(Stored data)
_ _ _ _

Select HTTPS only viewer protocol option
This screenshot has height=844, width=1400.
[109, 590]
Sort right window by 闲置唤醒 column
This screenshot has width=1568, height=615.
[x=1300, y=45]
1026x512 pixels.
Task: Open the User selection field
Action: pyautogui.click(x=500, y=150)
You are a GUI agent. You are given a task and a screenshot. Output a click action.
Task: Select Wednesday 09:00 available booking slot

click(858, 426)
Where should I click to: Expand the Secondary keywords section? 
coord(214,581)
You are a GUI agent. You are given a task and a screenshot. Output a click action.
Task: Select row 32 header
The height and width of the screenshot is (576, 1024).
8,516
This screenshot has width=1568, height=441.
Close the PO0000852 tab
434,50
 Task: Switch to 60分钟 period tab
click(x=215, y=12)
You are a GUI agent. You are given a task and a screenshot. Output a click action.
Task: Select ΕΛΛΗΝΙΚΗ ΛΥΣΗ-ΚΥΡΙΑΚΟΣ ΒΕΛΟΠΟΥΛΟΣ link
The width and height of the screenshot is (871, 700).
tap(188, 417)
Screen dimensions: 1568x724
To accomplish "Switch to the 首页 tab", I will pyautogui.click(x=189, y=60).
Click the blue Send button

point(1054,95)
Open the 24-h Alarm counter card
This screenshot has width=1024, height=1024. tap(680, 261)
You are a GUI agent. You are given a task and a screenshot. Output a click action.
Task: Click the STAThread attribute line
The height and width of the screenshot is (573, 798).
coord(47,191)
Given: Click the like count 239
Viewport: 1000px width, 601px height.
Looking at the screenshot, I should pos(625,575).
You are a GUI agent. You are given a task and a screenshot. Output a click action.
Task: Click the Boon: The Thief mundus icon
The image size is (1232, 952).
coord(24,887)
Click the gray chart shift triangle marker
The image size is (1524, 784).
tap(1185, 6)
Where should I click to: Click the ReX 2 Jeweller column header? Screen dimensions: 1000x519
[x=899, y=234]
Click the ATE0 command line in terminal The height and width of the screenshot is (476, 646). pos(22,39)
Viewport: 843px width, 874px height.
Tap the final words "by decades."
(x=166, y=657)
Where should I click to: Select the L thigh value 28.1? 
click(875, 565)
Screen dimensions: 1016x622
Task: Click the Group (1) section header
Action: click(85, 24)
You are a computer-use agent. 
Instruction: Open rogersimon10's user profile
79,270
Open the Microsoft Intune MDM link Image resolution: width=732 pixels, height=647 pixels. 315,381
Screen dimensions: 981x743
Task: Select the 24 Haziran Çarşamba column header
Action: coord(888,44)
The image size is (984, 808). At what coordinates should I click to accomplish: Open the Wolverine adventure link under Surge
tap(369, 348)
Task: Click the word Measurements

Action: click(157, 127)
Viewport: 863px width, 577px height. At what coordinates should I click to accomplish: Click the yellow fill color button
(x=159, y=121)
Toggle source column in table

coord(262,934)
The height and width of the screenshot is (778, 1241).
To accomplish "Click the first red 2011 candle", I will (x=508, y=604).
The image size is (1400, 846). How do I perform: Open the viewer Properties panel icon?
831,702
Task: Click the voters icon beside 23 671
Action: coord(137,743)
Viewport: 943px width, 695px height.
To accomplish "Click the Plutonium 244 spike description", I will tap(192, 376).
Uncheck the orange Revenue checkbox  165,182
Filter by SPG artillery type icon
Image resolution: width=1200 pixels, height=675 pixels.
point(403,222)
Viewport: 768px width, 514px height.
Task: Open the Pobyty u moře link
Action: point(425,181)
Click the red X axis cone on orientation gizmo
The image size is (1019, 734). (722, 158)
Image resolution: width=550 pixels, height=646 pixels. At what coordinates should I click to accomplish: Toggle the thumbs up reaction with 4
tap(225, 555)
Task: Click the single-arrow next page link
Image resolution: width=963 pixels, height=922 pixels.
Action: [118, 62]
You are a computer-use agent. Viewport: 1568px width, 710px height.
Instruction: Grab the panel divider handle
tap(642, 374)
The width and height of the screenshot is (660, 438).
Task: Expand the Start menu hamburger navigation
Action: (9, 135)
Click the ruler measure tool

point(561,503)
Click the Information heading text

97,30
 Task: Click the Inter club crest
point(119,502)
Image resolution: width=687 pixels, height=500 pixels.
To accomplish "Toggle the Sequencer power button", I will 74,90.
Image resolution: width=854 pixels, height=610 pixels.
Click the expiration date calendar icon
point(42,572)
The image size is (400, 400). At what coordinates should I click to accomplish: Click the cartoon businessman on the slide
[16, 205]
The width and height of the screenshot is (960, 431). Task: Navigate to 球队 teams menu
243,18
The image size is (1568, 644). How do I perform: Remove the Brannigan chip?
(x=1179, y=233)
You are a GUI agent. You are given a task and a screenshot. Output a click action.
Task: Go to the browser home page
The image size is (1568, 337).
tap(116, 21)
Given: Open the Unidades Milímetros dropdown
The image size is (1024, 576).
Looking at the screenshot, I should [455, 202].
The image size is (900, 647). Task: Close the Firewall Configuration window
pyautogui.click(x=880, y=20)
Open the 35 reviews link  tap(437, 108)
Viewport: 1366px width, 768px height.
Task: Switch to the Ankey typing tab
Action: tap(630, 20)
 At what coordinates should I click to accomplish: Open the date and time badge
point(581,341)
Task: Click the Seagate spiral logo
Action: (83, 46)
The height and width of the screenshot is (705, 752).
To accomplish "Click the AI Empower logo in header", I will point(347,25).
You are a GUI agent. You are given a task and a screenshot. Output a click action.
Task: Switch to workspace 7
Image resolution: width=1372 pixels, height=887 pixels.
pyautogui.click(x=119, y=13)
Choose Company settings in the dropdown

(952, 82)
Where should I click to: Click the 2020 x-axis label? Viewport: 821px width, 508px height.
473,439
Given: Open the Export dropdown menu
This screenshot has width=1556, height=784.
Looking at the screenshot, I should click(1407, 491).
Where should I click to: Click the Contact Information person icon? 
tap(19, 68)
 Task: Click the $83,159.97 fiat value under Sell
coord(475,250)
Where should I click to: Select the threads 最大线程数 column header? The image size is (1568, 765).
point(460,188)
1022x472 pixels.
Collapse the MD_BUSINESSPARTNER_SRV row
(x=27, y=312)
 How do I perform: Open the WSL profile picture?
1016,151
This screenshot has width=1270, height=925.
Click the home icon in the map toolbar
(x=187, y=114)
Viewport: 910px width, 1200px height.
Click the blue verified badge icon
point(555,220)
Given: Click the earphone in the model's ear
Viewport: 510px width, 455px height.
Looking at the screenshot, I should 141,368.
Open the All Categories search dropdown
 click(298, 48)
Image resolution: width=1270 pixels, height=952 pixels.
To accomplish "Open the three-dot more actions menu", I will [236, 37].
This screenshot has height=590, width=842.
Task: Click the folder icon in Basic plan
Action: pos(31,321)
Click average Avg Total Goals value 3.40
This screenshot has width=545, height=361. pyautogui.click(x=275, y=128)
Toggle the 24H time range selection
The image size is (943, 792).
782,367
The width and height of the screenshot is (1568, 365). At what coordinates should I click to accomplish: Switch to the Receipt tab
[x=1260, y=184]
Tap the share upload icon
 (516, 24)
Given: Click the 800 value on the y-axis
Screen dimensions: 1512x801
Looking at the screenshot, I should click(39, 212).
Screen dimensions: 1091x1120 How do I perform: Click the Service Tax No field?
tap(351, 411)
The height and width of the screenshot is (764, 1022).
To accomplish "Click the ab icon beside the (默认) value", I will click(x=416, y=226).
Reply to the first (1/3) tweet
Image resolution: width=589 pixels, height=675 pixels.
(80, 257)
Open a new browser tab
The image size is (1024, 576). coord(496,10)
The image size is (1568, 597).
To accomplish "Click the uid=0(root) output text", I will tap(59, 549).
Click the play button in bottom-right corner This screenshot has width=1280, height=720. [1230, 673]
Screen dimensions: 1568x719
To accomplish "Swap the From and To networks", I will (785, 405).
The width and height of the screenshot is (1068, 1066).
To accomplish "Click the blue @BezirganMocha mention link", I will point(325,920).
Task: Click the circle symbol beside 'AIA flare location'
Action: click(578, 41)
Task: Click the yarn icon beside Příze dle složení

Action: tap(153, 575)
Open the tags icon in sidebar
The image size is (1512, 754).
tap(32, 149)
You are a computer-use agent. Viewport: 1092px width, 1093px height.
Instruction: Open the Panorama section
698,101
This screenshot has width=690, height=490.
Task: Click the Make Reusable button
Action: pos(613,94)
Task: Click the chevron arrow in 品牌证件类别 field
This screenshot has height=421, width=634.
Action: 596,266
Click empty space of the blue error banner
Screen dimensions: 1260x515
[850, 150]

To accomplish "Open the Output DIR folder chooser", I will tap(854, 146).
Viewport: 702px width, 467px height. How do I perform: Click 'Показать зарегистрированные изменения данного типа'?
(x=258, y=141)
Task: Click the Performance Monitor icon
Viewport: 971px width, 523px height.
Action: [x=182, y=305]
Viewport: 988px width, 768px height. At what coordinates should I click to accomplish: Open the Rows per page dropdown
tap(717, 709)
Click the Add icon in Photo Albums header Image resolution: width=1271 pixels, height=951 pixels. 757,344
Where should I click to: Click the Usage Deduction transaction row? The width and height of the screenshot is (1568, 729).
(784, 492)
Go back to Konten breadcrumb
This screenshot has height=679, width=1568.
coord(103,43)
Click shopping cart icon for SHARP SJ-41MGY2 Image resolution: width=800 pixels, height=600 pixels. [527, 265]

_ _ _ _

- _GOAL OF THE EXERCISE_
Lines holding the word "first" are the answer; copy each one from the records above.

- _RESPONSE BOX_
To accomplish "Click the first red 2011 candle", I will (x=508, y=604).
Reply to the first (1/3) tweet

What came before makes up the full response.